* _To do_:
a: List every exhibit shown under "Attached files" in the Applied Optoelectronics Form 8-K, giving each one's exhibit number and title.
b: Carry on the Applied Optoelectronics Form 8-K from the line after the registrant's telephone number.

* _Text segment_:
====

Attached files

file filename
EX-10.6 - PATENT SECURITY AGREEMENT - APPLIED OPTOELECTRONICS, INC.ao_ex1006.htm
EX-10.5 - TRADEMARK SECURITY AGREEMENT - APPLIED OPTOELECTRONICS, INC.ao_ex1005.htm
EX-10.4 - SECURITY AGREEMENT - APPLIED OPTOELECTRONICS, INC.ao_ex1004.htm
EX-10.3 - ADDENDUM TO PROMISSORY NOTE - APPLIED OPTOELECTRONICS, INC.ao_ex1003.htm
EX-10.2 - PROMISSORY NOTE - APPLIED OPTOELECTRONICS, INC.ao_ex1002.htm
EX-10.1 - LOAN AGREEMENT - APPLIED OPTOELECTRONICS, INC.ao_ex1001.htm

 

 

UNITED STATES

SECURITIES AND EXCHANGE COMMISSION

Washington, D. C. 20549

 

______________

 

FORM 8-K

 

CURRENT REPORT

 

Pursuant to Section 13 or 15(d) of the Securities Exchange Act of 1934

 

Date of Report (Date of earliest event reported): September 28, 2017

 

______________

 

Applied Optoelectronics, Inc.

(Exact name of Registrant as specified in its charter)

 

Delaware 001-36083 76-0533927
(State of incorporation) (Commission File Number) (I.R.S. Employer Identification No.)

 

13139 Jess Pirtle Blvd.

Sugar Land, TX 77478

(address of principal executive offices and zip code)

 

(281) 295-1800

(Registrant’s telephone number, including area code)

====

* _Collected data_:
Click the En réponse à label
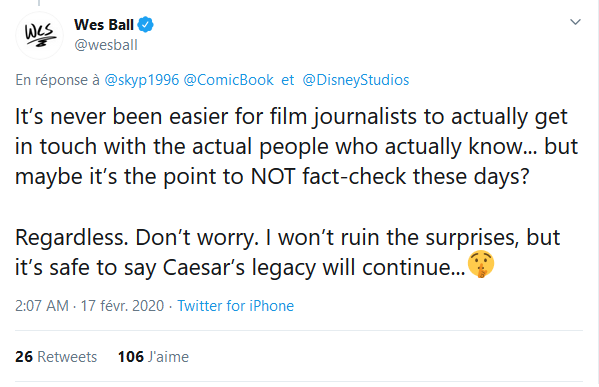The height and width of the screenshot is (387, 599). [x=57, y=80]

====

* _Task-by-task answers_:
a:
- EX-10.1: Loan Agreement
- EX-10.2: Promissory Note
- EX-10.3: Addendum to Promissory Note
- EX-10.4: Security Agreement
- EX-10.5: Trademark Security Agreement
- EX-10.6: Patent Security Agreement

b:
______________

 

Check the appropriate box below if the Form 8-K filing is intended to simultaneously satisfy the filing obligation of the registrant under any of the following provisions:

 

☐       Written communications pursuant to Rule 425 under the Securities Act (17 CFR 230.425)

 

☐       Soliciting material pursuant to Rule 14a-12 under the Exchange Act (17 CFR 240.14a-12)

 

☐       Pre-commencement communications pursuant to Rule 14d-2(b) under the Exchange Act (17 CFR 240.14d-2(b))

 

☐       Pre-commencement communications pursuant to Rule 13e-4(c) under the Exchange Act (17 CFR 240.13e-4(c))

 

Indicate by check mark whether the registrant is an emerging growth company as defined in Rule 405 of the Securities Act of 1933 (§230.405 of this chapter) or Rule 12b-2 of the Securities Exchange Act of 1934 (§240.12b-2 of this chapter).

Emerging growth company     ☒

 

If an emerging growth company, indicate by check mark if the registrant has elected not to use the extended transition period for complying with any new or revised financial accounting standards provided pursuant to Section 13(a) of the Exchange Act. ☐

 

 

   

 

Item 1.01 Entry into a Material Definitive Agreement.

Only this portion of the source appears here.